Borges would not express even the usual irritation at being in hospital. He made jokes about the food they gave him—soups and purées whose tastes were indefinable. “It could,” he said, “be made of silk, of marble, of an extract of clouds.” He was animated by this conversation, and Maria Kodama and I asked him if he would get up and walk with us in the corridor. Not without some fears, he accepted. At first trembling, he finished by holding himself straight and firm. He smiled, and in a voice that was weak but that became heavy and jarring and strong when he recited Anglo-Saxon or Icelandic texts, he chanted—one might say “intoned”—the last verse of the ballad of Maldon, just as we were leaving the corridor.

He released his beloved falcon into the forest
and entered the battle.

Two weeks later, he was back at his hotel. He could have returned to his house in Buenos Aires. He had reasons to do so; he feared what would happen to his old editions of Anglo-Saxon sagas. He decided to stay in Geneva, the city of his youth; he wanted to be near the lake. He worked to the end on a scenario for a film on Venice. He was glad to have visitors, always happy to talk to people capable of carrying on a dialogue with his vast memory and of contributing something unexpected to it.

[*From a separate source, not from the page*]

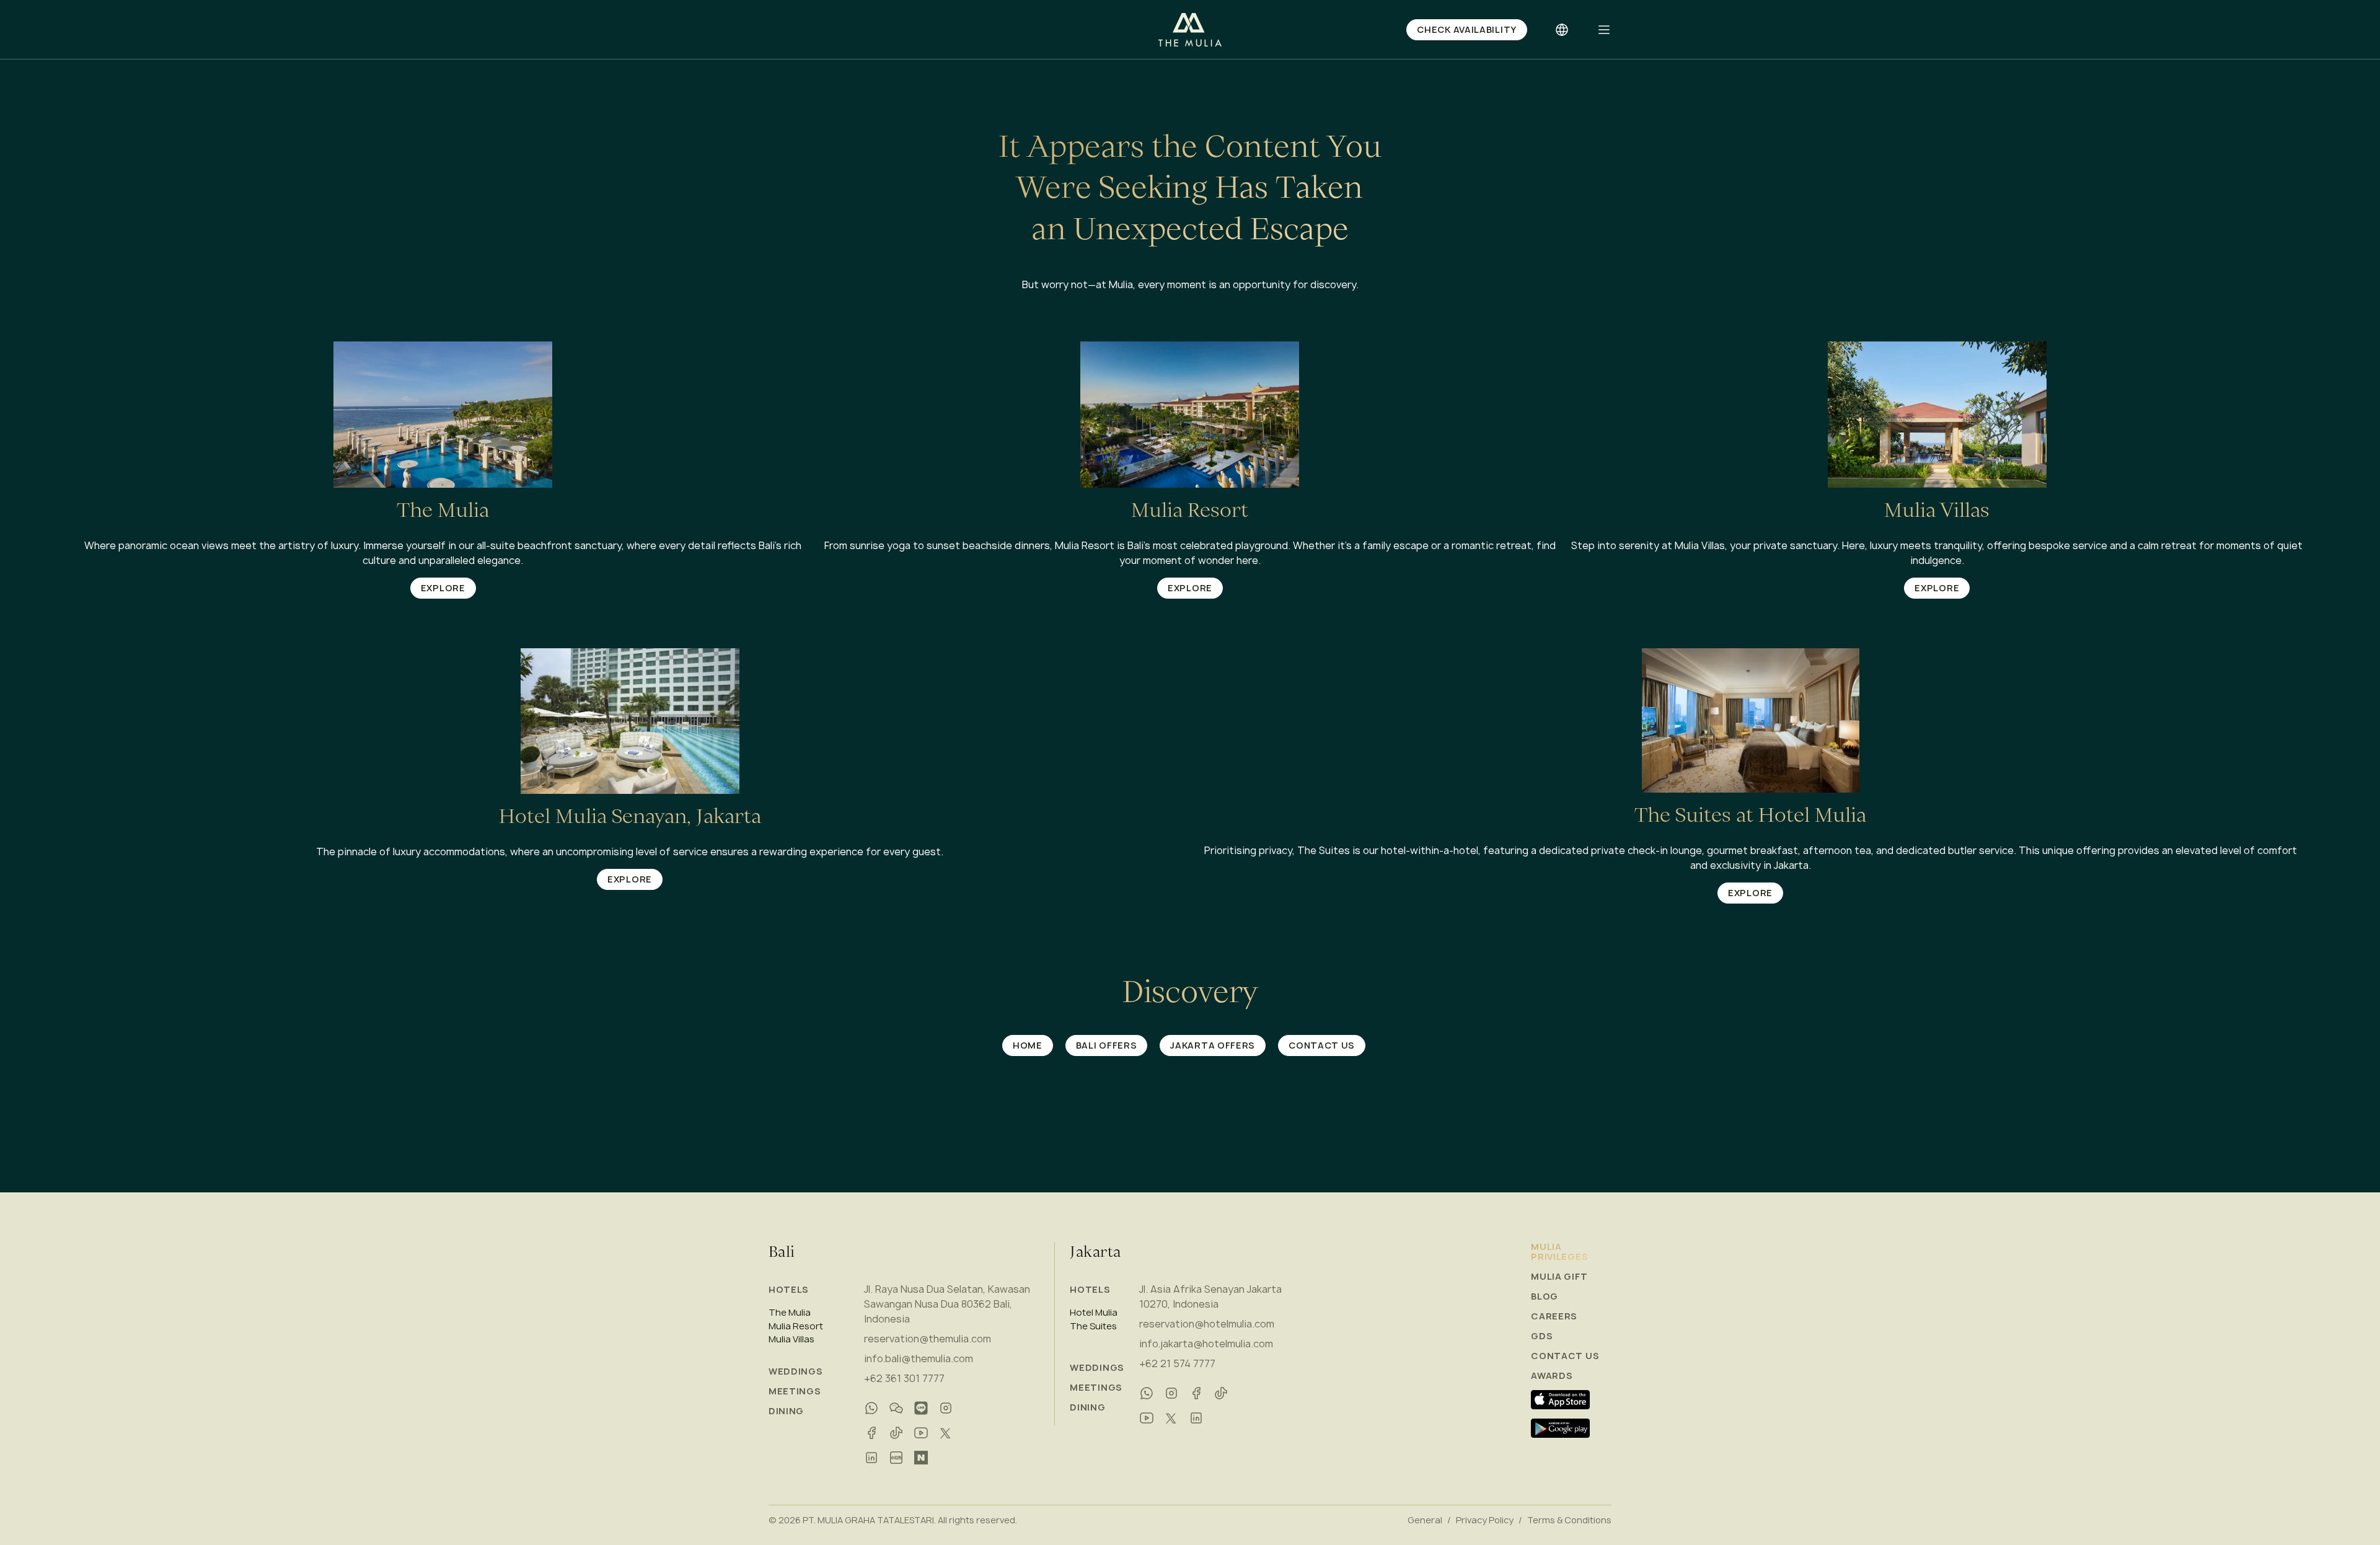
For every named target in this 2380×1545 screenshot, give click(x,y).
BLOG (1544, 1296)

One day he surprised me by asking me to bring him the works of Molière, the Poèmes barbares of Leconte de Lisle, and Michelet’s La Mer. And then a few days later, the entire work of Remy de Gourmont, whom, he told me a little later, he thought of as his elder brother. “It’s very unfair that he should be forgotten while I’m famous.” In the evening the nurse read to him from Voltaire: “The best French prose, perhaps the best prose ever written.”…

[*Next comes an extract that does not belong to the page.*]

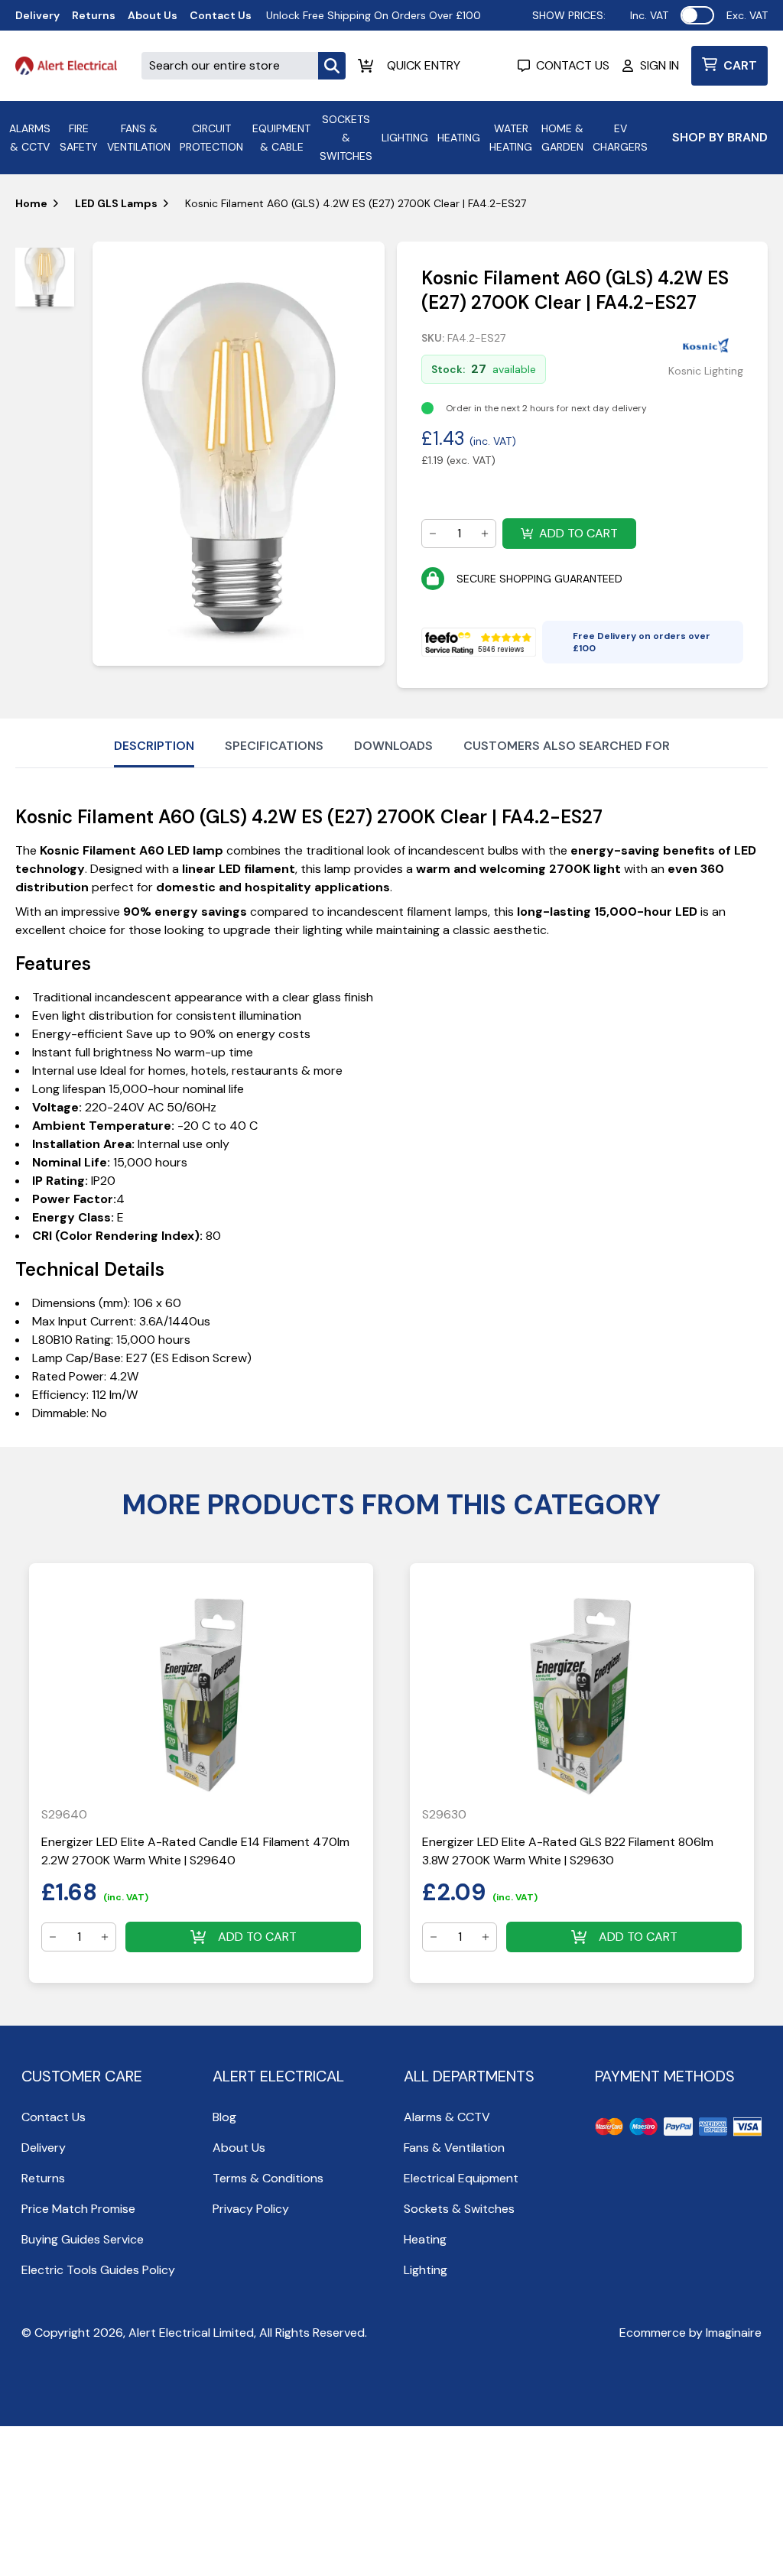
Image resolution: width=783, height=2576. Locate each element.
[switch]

During the last months, he had two great wishes: first, to marry Maria Kodama, his student, his accomplice in the study of Anglo-Saxon and Icelandic literature, his fervent and attentive companion, his Antigone and his scribe—and he married her. Aside from this, he wanted to live in the old quarter of Geneva he had known when he was young, and the unfindable was found for him: an apartment on a very quiet place, where he could hear from time to time the sounds of nearby bells. As if he had the innocent power of great poets to transform reality and somehow make it resemble their own, the narrow little street on which the building stood had no name and no number at the door. There he felt at home, arrived, finally, at the center of the labyrinth. His happiness was so intense that the inextricable pattern that his steps, as he put it, had worn down (“fatigué“) for nearly eighty-seven years, now disappeared and, liberated, he could make his own way to the clouds.

When he was a student in Geneva, where the writer in him was born, a friend told him he must have some visiting cards. Borges’s idea of what should appear on them as his “profession” could not have been more modest: “Jorge Luis Borges, contemporain.” And now we have had the great luck to have been his contemporaries.